Uma característica distintiva desta obra é a sua investigação in loco, traduzida em 14 estudos de caso escolar cujas narrativas foram redigidas no mesmo dia das visitas e aprovadas pelos próprios diretores. Em particular, o capítulo 5 analisa as respostas de professores e gestores, procurando padrões e tendências nas práticas educacionais finlandesas, com o objetivo de verificar a hipótese sobre o seu nível de “repetitividade”.

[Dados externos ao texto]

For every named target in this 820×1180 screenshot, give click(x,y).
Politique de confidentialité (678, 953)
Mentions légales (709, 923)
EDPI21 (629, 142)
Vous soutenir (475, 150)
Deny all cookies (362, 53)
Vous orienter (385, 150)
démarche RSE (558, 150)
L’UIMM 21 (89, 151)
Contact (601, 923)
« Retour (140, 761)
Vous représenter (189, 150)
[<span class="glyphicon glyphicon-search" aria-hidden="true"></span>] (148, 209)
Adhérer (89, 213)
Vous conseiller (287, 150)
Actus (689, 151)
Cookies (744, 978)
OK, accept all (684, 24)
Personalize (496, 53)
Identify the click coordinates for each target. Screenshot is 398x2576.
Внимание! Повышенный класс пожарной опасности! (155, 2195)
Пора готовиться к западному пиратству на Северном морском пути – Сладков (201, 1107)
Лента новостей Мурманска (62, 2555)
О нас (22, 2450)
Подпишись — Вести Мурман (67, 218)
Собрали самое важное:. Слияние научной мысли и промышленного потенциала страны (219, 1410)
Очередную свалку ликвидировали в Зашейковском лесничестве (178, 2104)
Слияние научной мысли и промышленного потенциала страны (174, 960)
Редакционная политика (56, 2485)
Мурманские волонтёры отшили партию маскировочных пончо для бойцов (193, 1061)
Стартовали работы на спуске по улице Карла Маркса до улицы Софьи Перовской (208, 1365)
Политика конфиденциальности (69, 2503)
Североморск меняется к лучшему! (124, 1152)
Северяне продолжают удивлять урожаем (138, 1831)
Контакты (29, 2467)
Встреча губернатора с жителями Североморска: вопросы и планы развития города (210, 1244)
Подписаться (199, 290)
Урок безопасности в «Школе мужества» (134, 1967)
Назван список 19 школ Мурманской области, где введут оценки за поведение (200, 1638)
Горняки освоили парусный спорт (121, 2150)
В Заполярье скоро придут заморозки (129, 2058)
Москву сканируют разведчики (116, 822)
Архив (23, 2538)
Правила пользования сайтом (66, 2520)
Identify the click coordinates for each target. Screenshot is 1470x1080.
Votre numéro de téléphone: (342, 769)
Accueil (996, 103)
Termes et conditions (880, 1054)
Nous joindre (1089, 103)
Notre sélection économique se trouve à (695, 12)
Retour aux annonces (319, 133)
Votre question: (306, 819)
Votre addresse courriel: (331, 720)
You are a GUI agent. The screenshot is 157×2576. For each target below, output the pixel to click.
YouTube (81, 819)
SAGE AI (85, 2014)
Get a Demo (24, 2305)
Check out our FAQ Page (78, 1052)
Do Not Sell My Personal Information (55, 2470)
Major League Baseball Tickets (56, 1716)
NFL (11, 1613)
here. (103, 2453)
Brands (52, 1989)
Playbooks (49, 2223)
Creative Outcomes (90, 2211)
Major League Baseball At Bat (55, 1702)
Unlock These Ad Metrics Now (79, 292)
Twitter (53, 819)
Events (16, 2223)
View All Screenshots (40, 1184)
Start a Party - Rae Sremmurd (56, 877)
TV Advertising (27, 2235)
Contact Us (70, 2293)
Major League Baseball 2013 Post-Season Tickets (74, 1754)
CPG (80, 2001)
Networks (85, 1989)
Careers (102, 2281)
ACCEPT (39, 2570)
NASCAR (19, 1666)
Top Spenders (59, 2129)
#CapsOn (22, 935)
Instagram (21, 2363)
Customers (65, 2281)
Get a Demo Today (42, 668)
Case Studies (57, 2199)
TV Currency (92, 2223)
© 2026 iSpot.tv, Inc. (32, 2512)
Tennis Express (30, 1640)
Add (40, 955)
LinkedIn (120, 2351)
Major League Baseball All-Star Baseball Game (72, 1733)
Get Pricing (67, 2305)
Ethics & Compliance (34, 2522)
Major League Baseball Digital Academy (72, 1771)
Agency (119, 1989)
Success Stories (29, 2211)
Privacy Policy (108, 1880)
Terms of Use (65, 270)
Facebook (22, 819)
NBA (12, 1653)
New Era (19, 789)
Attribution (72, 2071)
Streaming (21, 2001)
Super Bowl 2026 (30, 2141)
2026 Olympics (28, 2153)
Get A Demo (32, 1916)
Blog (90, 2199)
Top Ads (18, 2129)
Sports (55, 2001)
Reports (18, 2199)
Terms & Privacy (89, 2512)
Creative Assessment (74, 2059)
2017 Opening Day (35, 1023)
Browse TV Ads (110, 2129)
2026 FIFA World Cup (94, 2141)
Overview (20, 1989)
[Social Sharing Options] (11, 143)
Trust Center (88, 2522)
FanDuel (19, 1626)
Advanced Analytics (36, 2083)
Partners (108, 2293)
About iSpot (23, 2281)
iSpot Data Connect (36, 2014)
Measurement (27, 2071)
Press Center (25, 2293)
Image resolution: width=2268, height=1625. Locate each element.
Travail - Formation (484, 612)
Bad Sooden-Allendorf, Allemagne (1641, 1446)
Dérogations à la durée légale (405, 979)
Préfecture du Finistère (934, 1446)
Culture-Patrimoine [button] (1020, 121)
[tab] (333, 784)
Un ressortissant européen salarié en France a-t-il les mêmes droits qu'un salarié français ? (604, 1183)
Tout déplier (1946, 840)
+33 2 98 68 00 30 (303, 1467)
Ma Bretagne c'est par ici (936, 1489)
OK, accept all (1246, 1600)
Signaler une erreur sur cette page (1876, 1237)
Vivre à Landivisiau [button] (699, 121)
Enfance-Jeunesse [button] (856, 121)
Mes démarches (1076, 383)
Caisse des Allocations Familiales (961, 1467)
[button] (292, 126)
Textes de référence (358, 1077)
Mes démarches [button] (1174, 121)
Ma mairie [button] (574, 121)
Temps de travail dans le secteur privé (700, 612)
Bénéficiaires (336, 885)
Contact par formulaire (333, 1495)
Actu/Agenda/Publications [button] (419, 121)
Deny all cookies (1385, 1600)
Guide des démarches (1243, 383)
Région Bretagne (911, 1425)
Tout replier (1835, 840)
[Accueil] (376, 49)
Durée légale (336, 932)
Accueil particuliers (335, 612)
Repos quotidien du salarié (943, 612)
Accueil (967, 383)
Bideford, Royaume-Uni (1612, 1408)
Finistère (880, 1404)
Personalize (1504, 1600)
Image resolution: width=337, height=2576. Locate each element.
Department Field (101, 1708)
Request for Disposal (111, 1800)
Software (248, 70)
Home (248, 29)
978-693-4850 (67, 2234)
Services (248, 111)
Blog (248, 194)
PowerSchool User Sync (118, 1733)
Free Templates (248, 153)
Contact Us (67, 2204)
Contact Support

O autor destaca a forma como a Finlândia conseguiu traduzir intenções educativas — como pensamento crítico, criatividade e bem-estar — em práticas concretas de ensino, sem sacrificar o rigor cognitivo. Desta forma, as escolas finlandesas se tornam espaços de interacção autêntica entre crianças, professores, famílias e comunidades.
Eduardo Andere conclui que o desempenho escolar é consequência do bem-estar infantil, e não o contrário, propondo assim uma mudança fundamental de paradigma. O livro perfila-se como uma ponte entre políticas educativas e a sua aplicação real, nutrida por vozes experientes e experiências escolares vivas.